◆ WORK INSTRUCTIONS ◆
Among the entries below, one stretch runs from the line that contains "Switch chart to dollar price view" through the line that contains "This screenshot has height=720, width=1280.". Repeat that stretch exactly, ends included, and only that.

◆ SOURCE RECORDS ◆
——
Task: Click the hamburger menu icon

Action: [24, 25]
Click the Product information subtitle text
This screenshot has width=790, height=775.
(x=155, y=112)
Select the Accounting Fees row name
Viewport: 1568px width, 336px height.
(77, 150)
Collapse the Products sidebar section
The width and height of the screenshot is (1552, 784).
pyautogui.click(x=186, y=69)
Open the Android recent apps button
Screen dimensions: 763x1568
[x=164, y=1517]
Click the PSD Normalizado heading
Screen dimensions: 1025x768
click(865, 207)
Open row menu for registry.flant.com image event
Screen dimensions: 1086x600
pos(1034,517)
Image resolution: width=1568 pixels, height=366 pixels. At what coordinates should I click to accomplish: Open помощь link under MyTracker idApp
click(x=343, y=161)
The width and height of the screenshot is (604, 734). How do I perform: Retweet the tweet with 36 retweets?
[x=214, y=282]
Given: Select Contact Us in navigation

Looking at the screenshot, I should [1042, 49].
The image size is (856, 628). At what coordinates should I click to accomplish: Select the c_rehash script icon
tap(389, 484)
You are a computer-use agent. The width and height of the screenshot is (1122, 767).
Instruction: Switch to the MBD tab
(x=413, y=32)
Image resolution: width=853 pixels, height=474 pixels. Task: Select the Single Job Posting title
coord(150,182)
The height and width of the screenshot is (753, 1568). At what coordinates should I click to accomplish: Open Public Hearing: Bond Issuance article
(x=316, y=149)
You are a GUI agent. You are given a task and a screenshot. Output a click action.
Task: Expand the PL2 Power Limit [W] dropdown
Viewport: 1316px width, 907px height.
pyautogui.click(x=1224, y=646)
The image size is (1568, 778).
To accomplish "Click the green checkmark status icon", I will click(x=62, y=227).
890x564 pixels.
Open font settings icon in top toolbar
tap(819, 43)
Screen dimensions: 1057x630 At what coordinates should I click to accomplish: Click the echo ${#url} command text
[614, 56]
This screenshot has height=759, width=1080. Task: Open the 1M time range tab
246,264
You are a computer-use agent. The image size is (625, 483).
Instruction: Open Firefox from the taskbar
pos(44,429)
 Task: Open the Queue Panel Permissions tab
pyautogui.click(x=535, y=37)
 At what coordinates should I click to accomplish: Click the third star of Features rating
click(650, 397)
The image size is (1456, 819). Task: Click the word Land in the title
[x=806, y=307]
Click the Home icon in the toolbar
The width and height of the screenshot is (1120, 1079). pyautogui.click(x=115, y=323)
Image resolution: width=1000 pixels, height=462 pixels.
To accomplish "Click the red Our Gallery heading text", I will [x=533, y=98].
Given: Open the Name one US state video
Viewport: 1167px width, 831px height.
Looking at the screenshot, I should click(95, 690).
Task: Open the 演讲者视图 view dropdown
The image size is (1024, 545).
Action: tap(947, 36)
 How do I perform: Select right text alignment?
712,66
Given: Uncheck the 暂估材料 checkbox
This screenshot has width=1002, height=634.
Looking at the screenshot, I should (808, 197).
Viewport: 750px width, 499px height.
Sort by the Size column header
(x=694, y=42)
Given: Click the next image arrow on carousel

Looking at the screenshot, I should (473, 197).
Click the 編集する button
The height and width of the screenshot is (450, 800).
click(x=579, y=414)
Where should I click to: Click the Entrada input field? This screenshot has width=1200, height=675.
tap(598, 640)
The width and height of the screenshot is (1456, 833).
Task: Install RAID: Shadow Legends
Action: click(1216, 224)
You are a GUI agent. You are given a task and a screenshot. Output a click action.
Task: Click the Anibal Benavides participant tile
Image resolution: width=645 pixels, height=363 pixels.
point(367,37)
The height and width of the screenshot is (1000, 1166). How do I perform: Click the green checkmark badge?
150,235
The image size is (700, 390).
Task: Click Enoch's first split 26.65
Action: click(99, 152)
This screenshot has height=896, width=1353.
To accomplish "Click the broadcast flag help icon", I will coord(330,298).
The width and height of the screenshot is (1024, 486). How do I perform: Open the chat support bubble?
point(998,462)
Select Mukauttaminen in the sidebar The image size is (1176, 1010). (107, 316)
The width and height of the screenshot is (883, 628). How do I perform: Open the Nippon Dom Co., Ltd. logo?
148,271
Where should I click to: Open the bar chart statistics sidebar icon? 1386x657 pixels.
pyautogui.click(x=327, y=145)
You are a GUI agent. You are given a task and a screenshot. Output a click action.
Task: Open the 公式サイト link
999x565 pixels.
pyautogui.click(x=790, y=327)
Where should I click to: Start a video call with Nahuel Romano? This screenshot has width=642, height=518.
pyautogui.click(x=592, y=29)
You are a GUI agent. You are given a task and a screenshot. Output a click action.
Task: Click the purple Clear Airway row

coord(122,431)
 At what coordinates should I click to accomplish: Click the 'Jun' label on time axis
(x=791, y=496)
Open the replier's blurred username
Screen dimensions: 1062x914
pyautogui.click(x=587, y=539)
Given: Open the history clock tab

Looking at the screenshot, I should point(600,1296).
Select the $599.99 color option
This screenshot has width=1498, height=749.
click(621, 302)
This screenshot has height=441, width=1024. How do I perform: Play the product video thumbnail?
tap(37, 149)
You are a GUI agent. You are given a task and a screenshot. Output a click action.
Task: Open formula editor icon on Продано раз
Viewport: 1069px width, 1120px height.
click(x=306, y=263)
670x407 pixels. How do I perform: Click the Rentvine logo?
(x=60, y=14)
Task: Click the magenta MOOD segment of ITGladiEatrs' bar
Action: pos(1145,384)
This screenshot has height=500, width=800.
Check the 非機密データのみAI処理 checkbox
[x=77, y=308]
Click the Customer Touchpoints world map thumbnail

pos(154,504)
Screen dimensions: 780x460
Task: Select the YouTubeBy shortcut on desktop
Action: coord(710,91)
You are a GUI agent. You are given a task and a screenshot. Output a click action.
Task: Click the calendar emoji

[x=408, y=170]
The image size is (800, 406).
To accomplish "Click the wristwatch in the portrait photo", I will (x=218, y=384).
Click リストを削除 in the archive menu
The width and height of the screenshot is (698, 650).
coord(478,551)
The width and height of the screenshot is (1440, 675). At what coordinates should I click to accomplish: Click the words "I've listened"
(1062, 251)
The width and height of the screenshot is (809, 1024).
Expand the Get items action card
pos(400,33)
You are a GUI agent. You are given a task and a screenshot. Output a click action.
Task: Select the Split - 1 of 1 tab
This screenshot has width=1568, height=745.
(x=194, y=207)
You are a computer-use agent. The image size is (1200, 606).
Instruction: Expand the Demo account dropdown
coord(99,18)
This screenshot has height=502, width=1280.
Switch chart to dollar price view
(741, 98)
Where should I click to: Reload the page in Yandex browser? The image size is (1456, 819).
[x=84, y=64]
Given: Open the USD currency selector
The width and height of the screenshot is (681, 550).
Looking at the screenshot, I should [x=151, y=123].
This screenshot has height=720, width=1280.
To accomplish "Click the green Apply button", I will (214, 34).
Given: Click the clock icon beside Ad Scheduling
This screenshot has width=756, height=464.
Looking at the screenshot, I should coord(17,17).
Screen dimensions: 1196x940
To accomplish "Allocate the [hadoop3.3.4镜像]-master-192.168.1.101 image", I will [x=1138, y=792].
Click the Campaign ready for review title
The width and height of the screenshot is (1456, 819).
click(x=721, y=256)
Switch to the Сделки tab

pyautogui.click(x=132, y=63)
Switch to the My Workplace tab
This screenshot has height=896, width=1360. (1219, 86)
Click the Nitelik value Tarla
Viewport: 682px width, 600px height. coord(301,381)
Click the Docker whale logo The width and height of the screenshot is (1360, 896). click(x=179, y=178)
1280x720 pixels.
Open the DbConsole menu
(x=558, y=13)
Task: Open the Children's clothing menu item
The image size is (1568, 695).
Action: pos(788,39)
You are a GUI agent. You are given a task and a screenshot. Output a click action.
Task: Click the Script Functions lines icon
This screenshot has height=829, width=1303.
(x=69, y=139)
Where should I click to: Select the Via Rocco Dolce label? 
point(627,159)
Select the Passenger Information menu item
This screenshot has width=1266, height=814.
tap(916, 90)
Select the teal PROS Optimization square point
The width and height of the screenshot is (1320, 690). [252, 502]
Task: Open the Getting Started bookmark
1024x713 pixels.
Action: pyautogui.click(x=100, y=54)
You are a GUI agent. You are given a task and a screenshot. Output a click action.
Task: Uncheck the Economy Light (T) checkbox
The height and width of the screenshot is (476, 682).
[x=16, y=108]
——
◆ ANSWER ◆
Switch chart to dollar price view
(741, 98)
Where should I click to: Reload the page in Yandex browser? The image size is (1456, 819).
[x=84, y=64]
Given: Open the USD currency selector
The width and height of the screenshot is (681, 550).
Looking at the screenshot, I should [x=151, y=123].
This screenshot has height=720, width=1280.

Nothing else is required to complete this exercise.